Enes Alimoğlu: Peygamber(as) olsaydı şu hadisleri bize kendisi söyleseydi o sizin sözünüz mü Allah’ın mı diye sorma hukukumuz varken, şu anda bize rivayet edilen her şey vahiydir diye şu hale gelmişiz vallahi değil mi?

Abdulaziz Bayındır: İşte orada biz, aslında neye benziyor biliyormusun

Katılımcı: Çok da sormayabiliriz de. Çünkü Peygamberimizin söyleyiş tarzı burada olsaydı çok rahat belli olur. Onun için sahabe her şeyi sormamış.

Abdulaziz Bayındır: Onu söylesek ayıp kaçmazdı.

Aynı Katılımcı: Sahabe her şeyi sormamış, çünkü belli oluyordu o zaman neyin ne olduğu. Söyleyiş tarzından belli olurdu Peygamberimizin.

Abdulaziz Bayındır: Şimdi tabiki belli olur. O ayrıdı da. Yani ama orada söyleyiş tarzına rağmen sorsaydın ayıplamazdı yani. Az önce ne konuşuyorduk?

Katılımcı: Hocam ben de bir örnek vereyim mi müsadenizle. Tebük savaşına katılmayanlarla ilgili ayet iniyor ya, geriye kalan üç tanesinin

Abdulaziz Bayındır: Neden affettiğini “afallahu anke..”.

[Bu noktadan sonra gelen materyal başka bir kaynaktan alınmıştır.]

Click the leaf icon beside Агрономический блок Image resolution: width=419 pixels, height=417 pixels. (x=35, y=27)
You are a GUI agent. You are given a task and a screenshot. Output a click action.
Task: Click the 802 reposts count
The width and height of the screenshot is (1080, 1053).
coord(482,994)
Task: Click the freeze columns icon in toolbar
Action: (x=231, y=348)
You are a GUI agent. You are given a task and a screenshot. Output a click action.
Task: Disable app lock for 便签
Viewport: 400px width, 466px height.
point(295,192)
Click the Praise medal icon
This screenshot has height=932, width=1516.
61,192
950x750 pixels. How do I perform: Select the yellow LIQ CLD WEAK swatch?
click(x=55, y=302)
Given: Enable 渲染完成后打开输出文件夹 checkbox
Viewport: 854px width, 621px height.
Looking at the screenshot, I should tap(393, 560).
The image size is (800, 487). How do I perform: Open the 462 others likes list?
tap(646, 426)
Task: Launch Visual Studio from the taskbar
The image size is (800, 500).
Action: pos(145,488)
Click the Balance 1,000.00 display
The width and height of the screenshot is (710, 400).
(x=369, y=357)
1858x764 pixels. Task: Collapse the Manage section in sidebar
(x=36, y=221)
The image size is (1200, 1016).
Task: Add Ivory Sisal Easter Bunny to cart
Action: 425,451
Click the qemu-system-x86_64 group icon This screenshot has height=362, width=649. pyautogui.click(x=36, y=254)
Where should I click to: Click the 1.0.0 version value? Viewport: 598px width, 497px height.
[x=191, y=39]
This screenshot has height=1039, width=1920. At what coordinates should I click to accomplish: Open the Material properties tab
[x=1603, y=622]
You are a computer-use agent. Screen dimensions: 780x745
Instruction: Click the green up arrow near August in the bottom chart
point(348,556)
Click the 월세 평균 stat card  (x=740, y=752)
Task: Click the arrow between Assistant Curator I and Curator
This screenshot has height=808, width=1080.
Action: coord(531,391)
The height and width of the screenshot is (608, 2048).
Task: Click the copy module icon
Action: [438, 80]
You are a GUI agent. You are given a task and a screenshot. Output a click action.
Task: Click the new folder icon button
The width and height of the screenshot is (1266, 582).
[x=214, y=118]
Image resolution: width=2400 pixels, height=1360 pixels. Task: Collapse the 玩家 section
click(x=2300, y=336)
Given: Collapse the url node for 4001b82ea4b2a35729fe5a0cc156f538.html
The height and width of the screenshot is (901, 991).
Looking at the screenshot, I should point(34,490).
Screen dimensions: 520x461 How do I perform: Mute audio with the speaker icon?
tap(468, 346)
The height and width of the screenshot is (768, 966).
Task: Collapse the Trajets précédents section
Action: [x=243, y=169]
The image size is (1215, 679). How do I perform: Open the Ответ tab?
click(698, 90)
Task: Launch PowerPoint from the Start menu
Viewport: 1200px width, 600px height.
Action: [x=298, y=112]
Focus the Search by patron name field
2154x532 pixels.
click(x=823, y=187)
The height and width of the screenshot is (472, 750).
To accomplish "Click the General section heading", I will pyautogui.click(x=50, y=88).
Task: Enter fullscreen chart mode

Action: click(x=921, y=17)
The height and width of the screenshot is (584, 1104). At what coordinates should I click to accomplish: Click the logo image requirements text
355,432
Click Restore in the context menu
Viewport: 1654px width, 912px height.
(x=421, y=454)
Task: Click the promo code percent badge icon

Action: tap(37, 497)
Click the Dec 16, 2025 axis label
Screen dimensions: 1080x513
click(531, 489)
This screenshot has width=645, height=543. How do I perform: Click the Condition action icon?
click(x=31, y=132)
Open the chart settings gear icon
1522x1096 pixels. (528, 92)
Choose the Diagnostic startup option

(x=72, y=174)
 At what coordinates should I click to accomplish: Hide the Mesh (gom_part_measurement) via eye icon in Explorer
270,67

Şimdi şu ayeti okuyalım bak 44. ayet. “Bil beyyinati vez zubur” işte bu beyyinat hikmet oluyor, zubur de kitaplar oluyor. “Ve enzelna ileykez zikra: sana da bu zikri indirdik”. Yani “el kitabe”. “Li tubeyyine linnasi ma nuzzile ileyhim: insanlara beyan edesin kendilerine ne indirildiğini”. Tabiki senin muhatabın olan insanlara yani. “Ve leallehum vetefekkerun: belki tefekkür ederler”. Şimdi şurada “beyyinat” ve “zubur”e beyyinata hikmet manasını verdiğimize göre, burada da “li tubeyyine”de beyan edesin, işte az önce o Mehmet Hoca’nın söylediği o beyan kelimesi bazen mesela işte o “suumme inna aleyna beyane”: orada hakiki manada beyandır. Mesela şu toprak çok güzel patates yetiştirir dediniz. Tamam Allah ona o şeyi koymuş ama siz orada güzel bir patates yetiştirdiğiniz zaman onu da beyan etmiş oluyorsunuz aslında. O toprağa o özelliği koyan siz değilsiniz ama

Katılmcı: Gelir herkes patates yetiştiremez. Patates yetiştirme bilgisi olan için.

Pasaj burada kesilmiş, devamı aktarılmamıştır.